LE SERVICE DE LA VÉRITÉ
ET L’UNITÉ DES CHRÉTIENS
Cardinal Kurt Koch
« Si l’université a une finalité intellectuelle, c’est bien d’être le lieu où l’on cherche la vérité, la vérité pure – non pas dans une fin particulière, mais pour elle-même : précisément parce qu’elle est la vérité. »[1] Par ces paroles de l’éminent philosophe de la religion et théologien catholique Romano Guardini, j’ai le plaisir de vous saluer chaleureusement, chers intervenants et participants au colloque d’aujourd’hui à travers lequel nous rendons hommage aux grandes contributions offertes par les dominicains au Mouvement œcuménique et allons rendre compte de leur apport au rétablissement de l’unité des chrétiens aujourd’hui.
La théologie au service de la vérité et de l’unité
Ce que Romano Guardini a indiqué, à une époque particulièrement troublée, comme étant l’essence du véritable monde académique vaut également et à plus forte raison pour la théologie. Celle-ci est appelée et a le devoir spécifique de rechercher la vérité et de maintenir vivante la sensibilité vis-à-vis de la vérité dans l’Église et dans la vie publique universitaire. La théologie a l’obligation de s’engager dans cette recherche de la vérité car toute vérité a son origine et son fondement en Dieu et Dieu lui-même est la vérité. Puisque la théologie a son premier et dernier fondement dans l’autorité de la vérité qui est Dieu lui-même, elle est si fortement attachée à la vérité que sans ce dévouement, elle serait, au sens littéral, sans objet.
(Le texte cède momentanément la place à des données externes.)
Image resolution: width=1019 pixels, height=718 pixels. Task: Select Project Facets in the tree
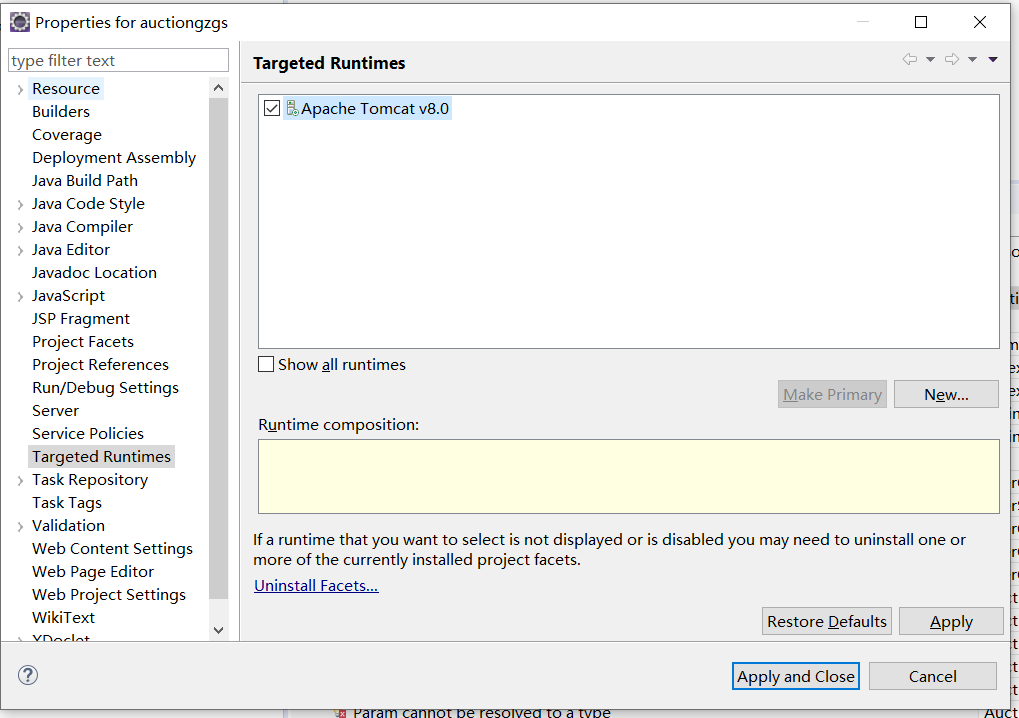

Ce devoir est déjà énoncé dans le terme même de « théologie » par lequel le theos est assigné à un Logos et, ce faisant, l’on signifie que la théologie ne connaît qu’une seule vérité car elle n’a en définitive qu’un seul objet dans la mesure où elle s’occupe en premier et dernier lieu de Dieu. La réalité vivante de Dieu est, pour ainsi dire, le sujet exclusif de la responsabilité théologique de la foi chrétienne. Bien entendu, cela ne s’applique pas dans le sens d’une spécialisation superlative abstraite. Au contraire, la responsabilité intellectuelle de la foi, en reconnaissant son unique thème, à savoir Dieu, doit en même temps reconnaître et amener à la compréhension toute la réalité et donc tout ce qui est en quelque sorte le contenu de l’expérience humaine de la réalité, tel qu’il est déterminé par Dieu et sa vérité, et doit thématiser la réalité généralement expérimentée dans sa relation à Dieu, à savoir « sub specie aeternitatis Dei ». La théologie ne peut répondre de son seul et unique objet, à savoir la réalité de Dieu, que si elle y reconnaît en même temps, de manière inclusive, tous les objets de l’expérience de la réalité. Car qui a affaire à Dieu a en même temps affaire au tout, comme le souligne de manière incisive saint Thomas d’Aquin dans sa « Summa contra gentiles » : « Multa praecognoscere theologus oportet. »[2] Ce n’est que de cette manière que le terme « théologie » prend tout son sens.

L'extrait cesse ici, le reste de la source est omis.